Dr Julie Makani is a Clinical Research Fellow in the Nuffield Department of Medicine and is based in the Department of Haematology and Blood Transfusion at Muhimbili University of Health and Allied Sciences (www.muhas.ac.tz), which is the main clinical, academic and research centre in Tanzania.

What is Sickle Cell Disease?
It is an inherited blood disease that affects the red blood cells. There is a wide spectrum of symptoms despite the fact that it is exactly the same genetic mutation that causes SCD – some people are completely asymptomatic and walk around hardly knowing they’ve got the disease, while others are very unwell from childhood and are at much greater risk of dying young.

If SCD is reported to be the single most important genetic cause of childhood mortality worldwide, and is predominantly an African problem, why have virtually no systematic studies been conducted in Africa?
In Tanzania, SCD hadn’t been on the agenda until recently, because quite rightly the government wanted to tackle the problem of infections such as HIV, TB and malaria. As improvements have been seen in reducing the burden of these conditions, the contribution of non-infectious diseases to morbidity and mortality is increasing. Tanzania has developed a strategy for non-communicable diseases and has included SCD as a priority condition. Much of what is known about SCD is from research in the US where 1 per cent of the world’s cases of SCD live, while little is known about SCD in Africa, where over 75 per cent of individuals with SCD live. If we were able to implement effective interventions in Africa it would have a huge public health impact.
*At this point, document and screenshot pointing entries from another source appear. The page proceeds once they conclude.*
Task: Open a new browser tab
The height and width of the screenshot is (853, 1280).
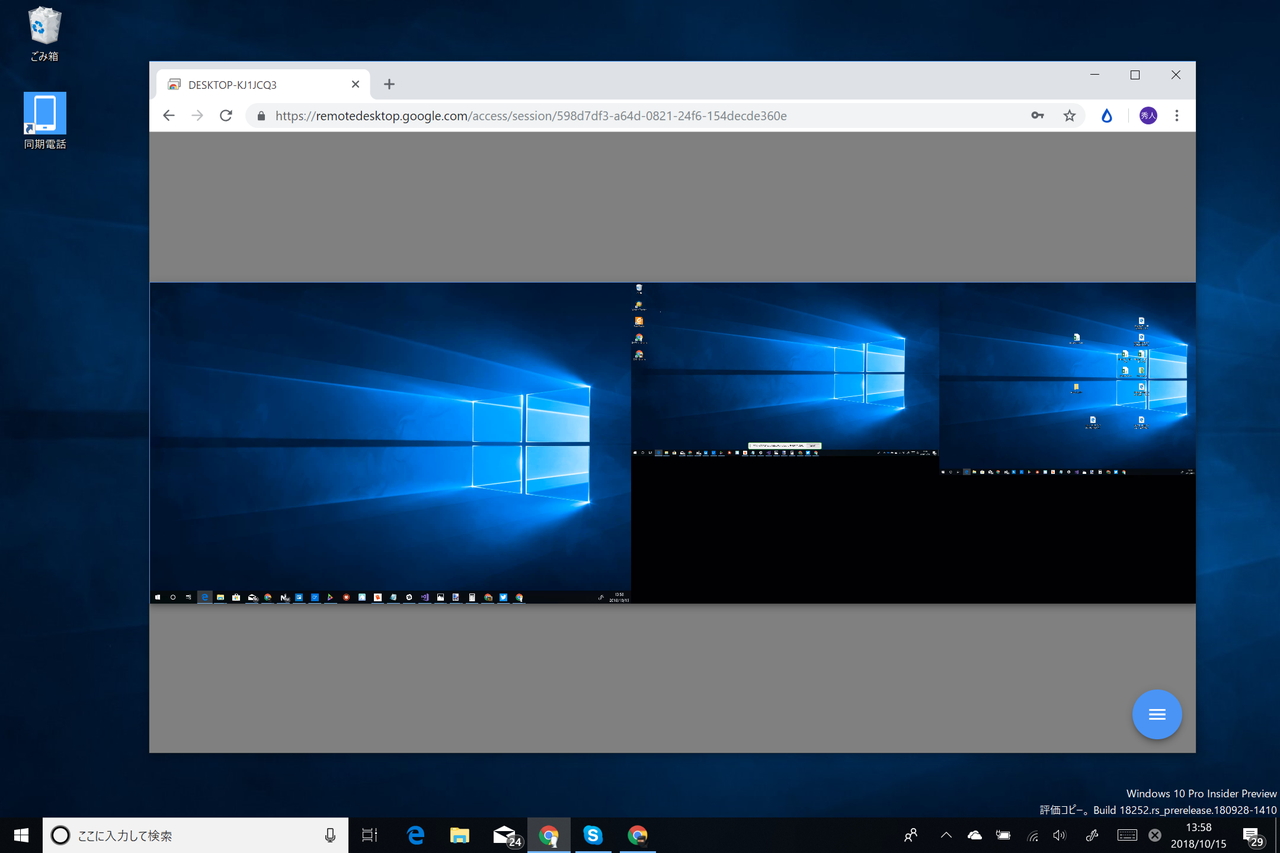Action: pyautogui.click(x=389, y=84)
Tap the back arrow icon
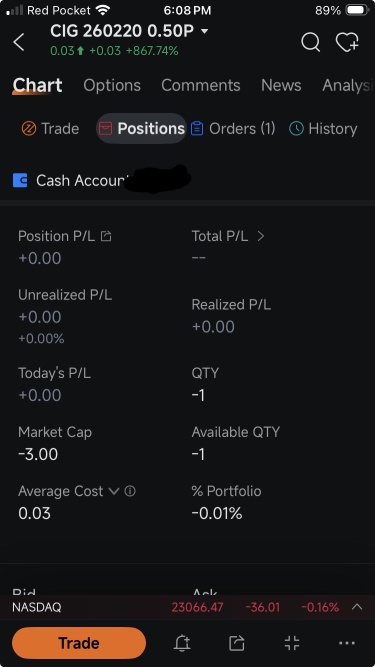This screenshot has height=667, width=375. pos(19,43)
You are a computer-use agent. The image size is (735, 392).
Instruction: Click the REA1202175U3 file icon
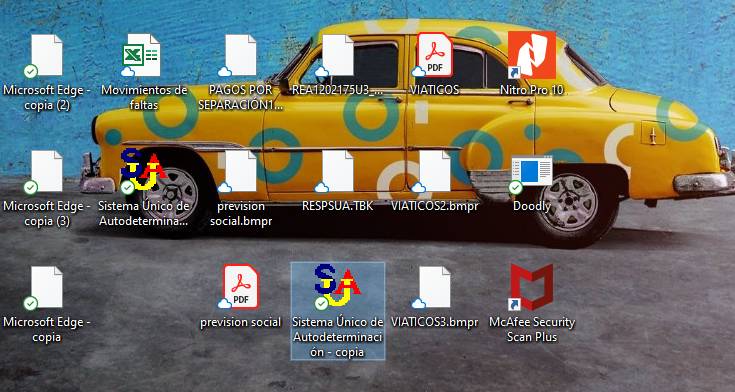pyautogui.click(x=337, y=55)
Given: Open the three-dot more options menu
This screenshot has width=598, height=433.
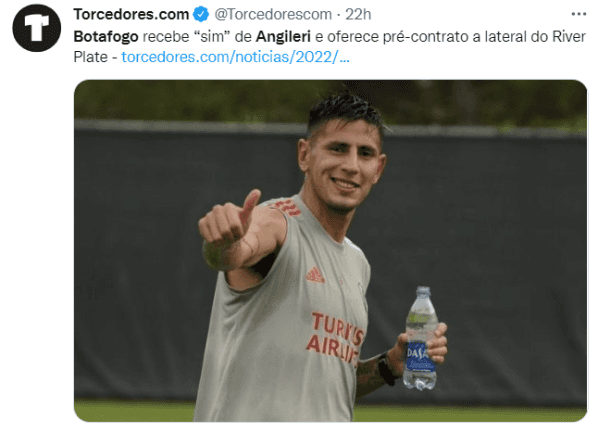Looking at the screenshot, I should pos(579,14).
Why is the mortality rate for African children born with SCD so high compared to the US, for example?
The US introduced a newborn screening programme to identify all children with SCD at birth; along with a comprehensive programme of healthcare for those affected, which reduced the mortality rate in under fives from SCD by over 70 per cent. Prevention of infection by pneumococcal vaccine and oral penicillin are commonly used to prevent infections in SCD. These are currently available in most African countries, and could be used to help reduce mortality in SCD right now if governments would take action. Newborn screening programmes are more expensive, but they have done it in Brazil. It is more cost-effective to identify the children at risk early and prevent complications.

How can SCD be a model to understand the relationship of genes, environment and disease on a global scale, which could help scientists understand other types of genetic disorders?
If we can find a cure for a single-gene disorder such as SCD, this could be a model for curing other diseases with a more complex genetic basis such as cancers, diabetes mellitus and Alzheimer’s. Even with infectious conditions like malaria and HIV, some people are more genetically susceptible to becoming infected or experiencing more serious symptoms. We also want to better understand how environmental and lifestyle factors can increase your likelihood of developing genetic diseases and learn how to modify or reduce the impact of symptoms. In the future we will see more targeted, personalised medicines being developed to treat people with the same genetic mutation, but tailored to adapt to different environmental, geographic and lifestyle factors.

How important was The Royal Society Pfizer Award in 2011 for raising the profile of the SCD project and the status of African scientific research?
The award has had a significant impact for us as it has raised awareness that it is possible for scientists in low-income countries in Africa to conduct scientific research in disciplines that are considered ‘high-technology’ such as genetics. Scientists in Africa have to spend time doing public engagement, promoting science to public and government, which takes away time from the research. Recognition by the Royal Society and awards such as the Pfizer has been very important for raising our project’s profile and that of science generally.

What would you like to have achieved in five years time?
I hope to ‘retire’ in five to seven years, so I have started to work on a succession plan to make sure that there is a critical mass of people and leaders in the four areas of our work – healthcare, advocacy, research and training. If we can find a greater range of genetic or non-genetic targets for drugs to improve quality of life and reduce mortality that would also be fantastic, and not unrealistic within five years. SCD was first described 100 years ago, so I would hate to think it would be another 100 years before we found the solution to treating this disease.